Can you arrange every line of the records below as a Markdown table with the columns Row and Entry line, numbering each line in order and leaving out blank lines?

--- start DATA FOR THIS TASK ---

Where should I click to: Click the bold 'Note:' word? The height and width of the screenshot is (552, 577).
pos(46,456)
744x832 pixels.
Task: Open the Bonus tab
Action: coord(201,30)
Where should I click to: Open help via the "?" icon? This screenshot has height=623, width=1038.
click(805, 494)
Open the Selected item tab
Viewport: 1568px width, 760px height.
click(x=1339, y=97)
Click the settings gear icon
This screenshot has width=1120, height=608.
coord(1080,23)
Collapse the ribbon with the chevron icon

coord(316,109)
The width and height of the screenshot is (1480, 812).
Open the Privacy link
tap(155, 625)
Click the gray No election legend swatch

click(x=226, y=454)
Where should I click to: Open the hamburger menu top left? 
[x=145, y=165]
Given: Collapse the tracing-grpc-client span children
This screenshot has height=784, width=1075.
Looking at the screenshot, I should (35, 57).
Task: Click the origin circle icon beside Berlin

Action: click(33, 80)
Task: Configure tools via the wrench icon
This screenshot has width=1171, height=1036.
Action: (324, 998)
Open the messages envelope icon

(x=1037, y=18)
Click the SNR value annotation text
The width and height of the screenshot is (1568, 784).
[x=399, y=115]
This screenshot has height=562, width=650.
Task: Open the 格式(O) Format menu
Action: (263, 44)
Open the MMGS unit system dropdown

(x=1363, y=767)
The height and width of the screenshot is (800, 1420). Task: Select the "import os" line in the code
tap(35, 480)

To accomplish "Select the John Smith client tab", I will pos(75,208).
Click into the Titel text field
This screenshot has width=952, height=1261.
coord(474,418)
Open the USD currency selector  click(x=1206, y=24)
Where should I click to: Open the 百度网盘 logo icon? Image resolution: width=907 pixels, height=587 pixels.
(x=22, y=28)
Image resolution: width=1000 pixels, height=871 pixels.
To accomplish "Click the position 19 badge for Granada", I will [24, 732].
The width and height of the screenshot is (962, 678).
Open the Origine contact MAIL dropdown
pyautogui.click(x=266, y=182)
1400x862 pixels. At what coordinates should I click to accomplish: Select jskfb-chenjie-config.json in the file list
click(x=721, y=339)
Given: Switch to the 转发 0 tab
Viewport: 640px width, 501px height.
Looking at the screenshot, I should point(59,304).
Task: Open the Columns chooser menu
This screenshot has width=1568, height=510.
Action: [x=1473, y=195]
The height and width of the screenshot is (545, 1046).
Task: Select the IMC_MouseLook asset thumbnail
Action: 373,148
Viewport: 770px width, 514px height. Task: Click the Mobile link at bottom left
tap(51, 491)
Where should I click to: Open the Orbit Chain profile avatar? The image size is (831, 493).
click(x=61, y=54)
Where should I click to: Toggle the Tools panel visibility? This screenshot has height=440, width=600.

--- end DATA FOR THIS TASK ---

COMPLETED EXERCISE
| Row | Entry line |
|---|---|
| 1 | Where should I click to: Click the bold 'Note:' word? The height and width of the screenshot is (552, 577). |
| 2 | pos(46,456) |
| 3 | 744x832 pixels. |
| 4 | Task: Open the Bonus tab |
| 5 | Action: coord(201,30) |
| 6 | Where should I click to: Open help via the "?" icon? This screenshot has height=623, width=1038. |
| 7 | click(805, 494) |
| 8 | Open the Selected item tab |
| 9 | Viewport: 1568px width, 760px height. |
| 10 | click(x=1339, y=97) |
| 11 | Click the settings gear icon |
| 12 | This screenshot has width=1120, height=608. |
| 13 | coord(1080,23) |
| 14 | Collapse the ribbon with the chevron icon |
| 15 | coord(316,109) |
| 16 | The width and height of the screenshot is (1480, 812). |
| 17 | Open the Privacy link |
| 18 | tap(155, 625) |
| 19 | Click the gray No election legend swatch |
| 20 | click(x=226, y=454) |
| 21 | Where should I click to: Open the hamburger menu top left?  |
| 22 | [x=145, y=165] |
| 23 | Given: Collapse the tracing-grpc-client span children |
| 24 | This screenshot has height=784, width=1075. |
| 25 | Looking at the screenshot, I should (35, 57). |
| 26 | Task: Click the origin circle icon beside Berlin |
| 27 | Action: click(33, 80) |
| 28 | Task: Configure tools via the wrench icon |
| 29 | This screenshot has width=1171, height=1036. |
| 30 | Action: (324, 998) |
| 31 | Open the messages envelope icon |
| 32 | (x=1037, y=18) |
| 33 | Click the SNR value annotation text |
| 34 | The width and height of the screenshot is (1568, 784). |
| 35 | [x=399, y=115] |
| 36 | This screenshot has height=562, width=650. |
| 37 | Task: Open the 格式(O) Format menu |
| 38 | Action: (263, 44) |
| 39 | Open the MMGS unit system dropdown |
| 40 | (x=1363, y=767) |
| 41 | The height and width of the screenshot is (800, 1420). Task: Select the "import os" line in the code |
| 42 | tap(35, 480) |
| 43 | To accomplish "Select the John Smith client tab", I will pos(75,208). |
| 44 | Click into the Titel text field |
| 45 | This screenshot has width=952, height=1261. |
| 46 | coord(474,418) |
| 47 | Open the USD currency selector  click(x=1206, y=24) |
| 48 | Where should I click to: Open the 百度网盘 logo icon? Image resolution: width=907 pixels, height=587 pixels. |
| 49 | (x=22, y=28) |
| 50 | Image resolution: width=1000 pixels, height=871 pixels. |
| 51 | To accomplish "Click the position 19 badge for Granada", I will [24, 732]. |
| 52 | The width and height of the screenshot is (962, 678). |
| 53 | Open the Origine contact MAIL dropdown |
| 54 | pyautogui.click(x=266, y=182) |
| 55 | 1400x862 pixels. At what coordinates should I click to accomplish: Select jskfb-chenjie-config.json in the file list |
| 56 | click(x=721, y=339) |
| 57 | Given: Switch to the 转发 0 tab |
| 58 | Viewport: 640px width, 501px height. |
| 59 | Looking at the screenshot, I should point(59,304). |
| 60 | Task: Open the Columns chooser menu |
| 61 | This screenshot has width=1568, height=510. |
| 62 | Action: [x=1473, y=195] |
| 63 | The height and width of the screenshot is (545, 1046). |
| 64 | Task: Select the IMC_MouseLook asset thumbnail |
| 65 | Action: 373,148 |
| 66 | Viewport: 770px width, 514px height. Task: Click the Mobile link at bottom left |
| 67 | tap(51, 491) |
| 68 | Where should I click to: Open the Orbit Chain profile avatar? The image size is (831, 493). |
| 69 | click(x=61, y=54) |
| 70 | Where should I click to: Toggle the Tools panel visibility? This screenshot has height=440, width=600. |